Using webvideo platforms such as YouTube also allows for direct interactions with various audiences. In this sense they provide an interesting and fruitful space for publicly engaging with science and technology. This means once a webvideo is uploaded there is still more to do. Reading and replying to the comments of the viewers is a very valuable opportunity for public exchanges about science and research. It can also be fun and it is a great way of sharing your knowledge with interested members of the public. The webvideo format makes direct interactions with audiences possible, something that is still quite new and was not possible in this scale in the heyday of television. Very successful YouTubers are always very attentive to the inputs and comments provided by their social online communities.
However, where there is light there is also shadow.
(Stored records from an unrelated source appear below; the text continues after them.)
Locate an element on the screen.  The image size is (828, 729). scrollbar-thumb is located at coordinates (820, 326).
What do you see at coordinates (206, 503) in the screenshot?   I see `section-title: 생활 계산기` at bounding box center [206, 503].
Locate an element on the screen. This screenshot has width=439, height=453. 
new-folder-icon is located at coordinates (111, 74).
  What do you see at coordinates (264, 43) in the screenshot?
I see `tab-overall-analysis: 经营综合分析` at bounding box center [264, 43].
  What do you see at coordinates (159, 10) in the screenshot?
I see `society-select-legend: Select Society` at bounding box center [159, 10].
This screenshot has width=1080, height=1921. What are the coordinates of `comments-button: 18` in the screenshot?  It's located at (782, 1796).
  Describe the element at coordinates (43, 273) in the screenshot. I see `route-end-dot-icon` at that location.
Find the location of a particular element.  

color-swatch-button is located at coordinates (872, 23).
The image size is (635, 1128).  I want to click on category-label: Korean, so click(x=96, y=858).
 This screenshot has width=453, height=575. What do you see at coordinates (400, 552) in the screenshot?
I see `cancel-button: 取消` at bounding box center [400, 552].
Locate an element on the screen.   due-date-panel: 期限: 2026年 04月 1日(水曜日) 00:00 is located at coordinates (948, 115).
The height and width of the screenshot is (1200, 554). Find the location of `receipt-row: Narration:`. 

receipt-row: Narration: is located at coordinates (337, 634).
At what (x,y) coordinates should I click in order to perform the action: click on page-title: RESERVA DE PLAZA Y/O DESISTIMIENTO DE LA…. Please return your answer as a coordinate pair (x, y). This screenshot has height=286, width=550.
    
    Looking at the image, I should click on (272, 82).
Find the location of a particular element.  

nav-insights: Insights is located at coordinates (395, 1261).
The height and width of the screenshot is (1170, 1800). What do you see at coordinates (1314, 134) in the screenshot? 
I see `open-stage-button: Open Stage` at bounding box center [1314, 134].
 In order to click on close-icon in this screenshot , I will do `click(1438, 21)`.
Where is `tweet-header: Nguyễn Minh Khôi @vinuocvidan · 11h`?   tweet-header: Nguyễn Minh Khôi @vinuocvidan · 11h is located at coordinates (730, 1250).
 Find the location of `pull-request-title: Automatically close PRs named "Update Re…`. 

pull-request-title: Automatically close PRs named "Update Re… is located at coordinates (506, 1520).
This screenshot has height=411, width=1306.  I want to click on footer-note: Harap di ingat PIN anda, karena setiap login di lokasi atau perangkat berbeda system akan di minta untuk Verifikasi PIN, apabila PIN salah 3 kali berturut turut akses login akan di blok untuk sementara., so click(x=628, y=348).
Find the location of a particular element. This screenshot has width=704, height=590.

In my current research I am studying what kind of information you find when you are looking for science and technology topics on sites such as YouTube. As mentioned before you can find wonderful examples of innovative science communication, but you will also find heavily biased information coupled with financial interests or straightforward pseudoscience, miracle cures or conspiracy theories about science and technology. There is no quality control taking place on YouTube and you will also find lots of contents which are worlds apart from scientific consensus views. The problem is that many people do get informed about science, research and technology on such sites as YouTube and these biased results are likely to pop up as well when people are looking for information about science and tech, because they have often been tagged as such. In this sense I’d like to encourage every young science or tech person to have a look at what they find in their area of expertise on sites such as YouTube. If you spot something that is totally outrageous maybe you want to put things right in the comments or even think about posting a video reply. If you as an expert in your field won’t do this who else should be doing it then? If you don’t find anything at all that might also be an opportunity to be the first who explains or addresses the topic publicly in this popular format. In this sense it would be one possibility to bring science back into society and to provide a foundation for fruitful public discussions about your research topic.